Con le dimissioni del premier giapponese e l’umiliazione diplomatica della Corea del Sud, gli alleati asiatici degli Stati Uniti si scoprono fragili. Le mosse unilaterali del presidente americano incrinano le relazioni storiche e spianano la strada a una Cina sempre più forte
I due alleati più strategici di Washington e del resto delle democrazie occidentali in Asia continuano ad affrontare una crisi dietro l’altra, e almeno in uno dei due casi la causa è riconducibile direttamente all’Amministrazione Trump. In Giappone, il primo ministro Shigeru Ishiba ha resistito a lungo nel suo ruolo di capo del governo – quasi un anno dalla sua nomina – ma dopo le due sconfitte elettorali del Partito liberal democratico ha ceduto, nonostante il suo indice di gradimento fra gli elettori fosse in risalita. Prima di annunciare le dimissioni, però, Ishiba è stato costretto a negoziare con Trump l’accordo sui dazi: il lavoro sporco che nessun leader di partito voleva assumersi. E così Ishiba, che non ha ricevuto nemmeno la gentilezza di essere chiamato per nome dal presidente americano, ma sempre “Mr. Japan”, ha portato a casa un accordo che, tra le altre cose, riduce i dazi all’export in America delle auto nipponiche fino al 15 per cento. E così la crisi della leadership giapponese ricomincia da capo, mentre il sentimento anti stranieri e il populismo di destra continua a crescere. L’effetto Trump sulla Corea del sud è stato più devastante.
Il presidente sudcoreano Lee Jae-myung era alla Casa Bianca solo due settimane fa, aveva ottenuto un accordo, c’erano stati annunci di investimenti giganteschi da parte sudcoreana in America.

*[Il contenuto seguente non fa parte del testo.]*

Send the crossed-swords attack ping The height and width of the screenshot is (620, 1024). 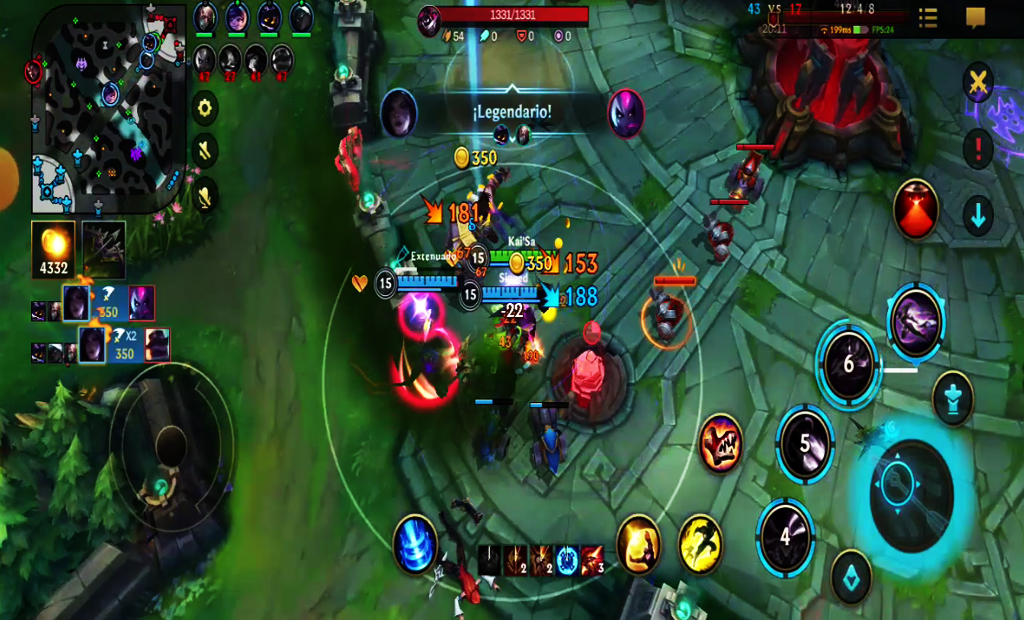977,83
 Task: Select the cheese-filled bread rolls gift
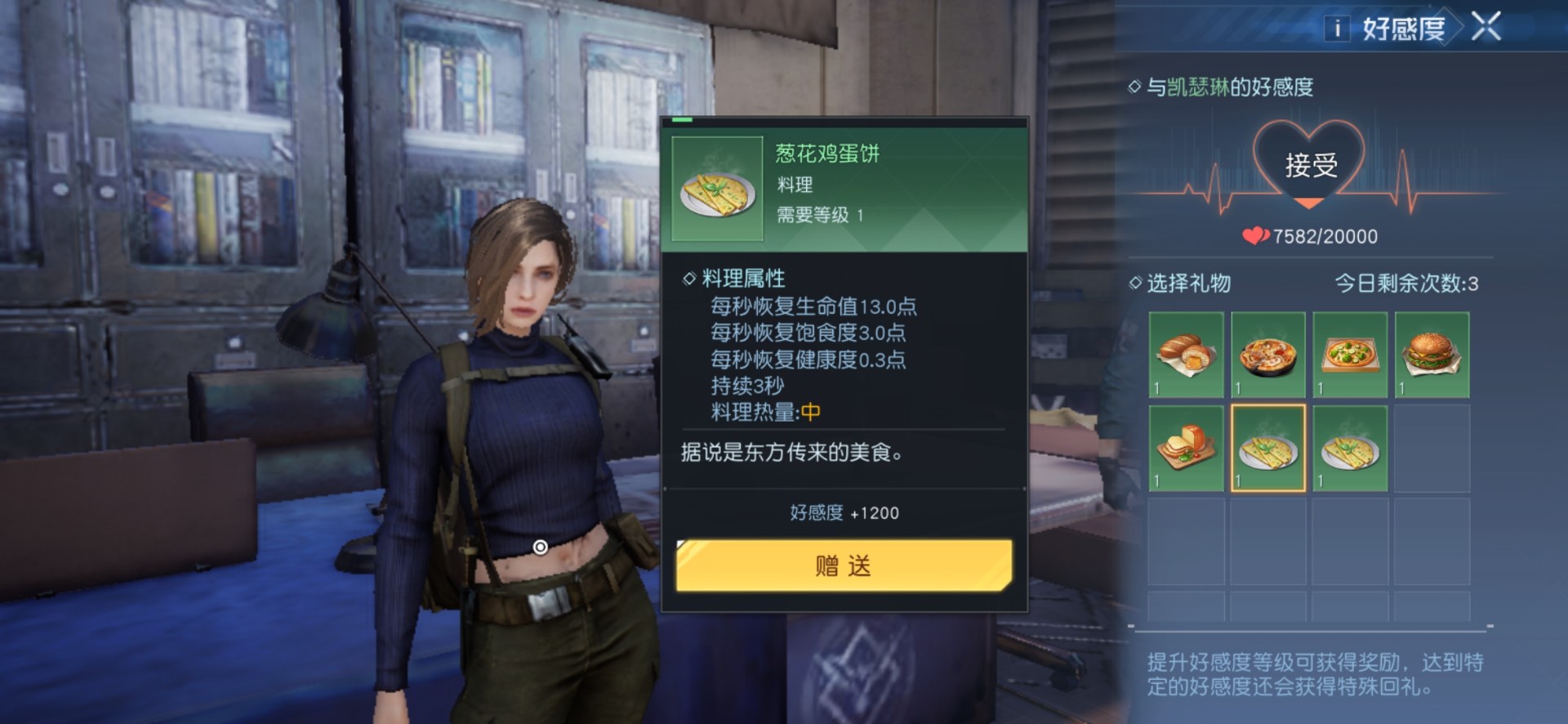click(x=1186, y=355)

Poi, il 4 settembre, oltre 300 sudcoreani sono stati arrestati durante blitz dei poliziotti dell’immigrazione americana in uno stabilimento di batterie in costruzione in Georgia, joint venture fra Hyundai Motor e Lg. Il raid è stato ordinato come messaggio politico: gli investimenti stranieri in America devono prevedere manodopera americana. Il problema è che per alcuni settori la manodopera specializzata in America ancora semplicemente non esiste. In queste ore Seul sta cercando di rimpatriare i coreani, e di fare i conti con un alleato che cambia di continuo le condizioni degli accordi. Dopo l’India, l’America di Trump rischia di perdere anche le due più grandi potenze dell’Asia orientale.